— Извините. Я не знаю, что на меня нашло.
Он развернулся, держа поднос с завтраком. Улыбнулся. И важно, словно зачитывая проект какого-нибудь закона, провозгласил:
— Я придумал, кем будет ваша героиня. — Поставил поднос на стол.
— Кем же?
— Я долго думал, как сделать так, чтобы... чтобы можно было говорить об уважительном отношении к ней.
— И? — Писательница еще плотнее закуталась в шаль, стараясь не выдать своего волнения.
Эрик фон Гиндельберг аккуратно выкладывал ягоды. И только после того, как вокруг белоснежной горки творога образовался идеальный круг, ответил:
— Она могла быть связной. Работать со своим мужем-разведчиком. Их раскрыли. И он...
— Он ее не выдал? — Глаза Агаты горели, пальцы теребили бахрому шали. — И поэтому она осталась в живых?
Бывший канцлер только печально покачал головой. Ему отчего-то не хотелось огорчать молодую женщину, которая верила в сказки и отказывалась верить в пытки.
— Его просто не захватили живым, — вздохнул он. — Не дался. Только так. Иначе...
— Это же... реальная история? Да? — неожиданно спросила писательница.
— Да. Только случилась она с точностью до наоборот. Мой заместитель ушел из Оклера. А его жена погибла. Франц вышел купить молока к завтраку — с вечера забыли. Они с женой еще смеялись и спорили... Кому идти.
— За молоком...
Агата резко отвернулась, отошла к окну. Шаль сползла с плеч, но она ее не поправила. Собаки, которым со своего места были видны блеснувшие в глазах гостьи слезы, посмотрели на хозяина недовольно.
— Простите, — тихо сказал он. — Мне не следовало...
— Ничего-ничего, это... это вы меня простите, сейчас. Буквально минуту...
Сделать глубокий вдох, изо всех сил стараясь максимально расслабиться на выдохе.

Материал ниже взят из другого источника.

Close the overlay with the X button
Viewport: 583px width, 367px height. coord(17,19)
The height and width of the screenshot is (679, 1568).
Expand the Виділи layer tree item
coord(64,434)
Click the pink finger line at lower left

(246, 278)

Так учил ее муж. Помогает. Муж... Ком снова подкатил к горлу, в носу защипало. Так не пойдет, надо держать себя в руках, иначе барон решит, что она истеричная, несдержанная особа...
«Наверное, это правильно, что над судьбой Франца и Матильды кто-то прольет слезу... Жаль, что я не могу...» — бились мысли в голове канцлера.
— Скажите, а... Я могу использовать эту информацию в своей книге? — спросила Агата.
— Думаю да. Никакого особого секрета в этом нет, и потом. Если бы это было не так, зачем мне вам рассказывать?
Эрик фон Гиндельберг постоял еще минуту, борясь с собой. Ему хотелось подойти ближе. Обнять эту трогательную, хрупкую женщину, прижать к себе, сделать так, чтобы огорчений в ее жизни было как можно меньше.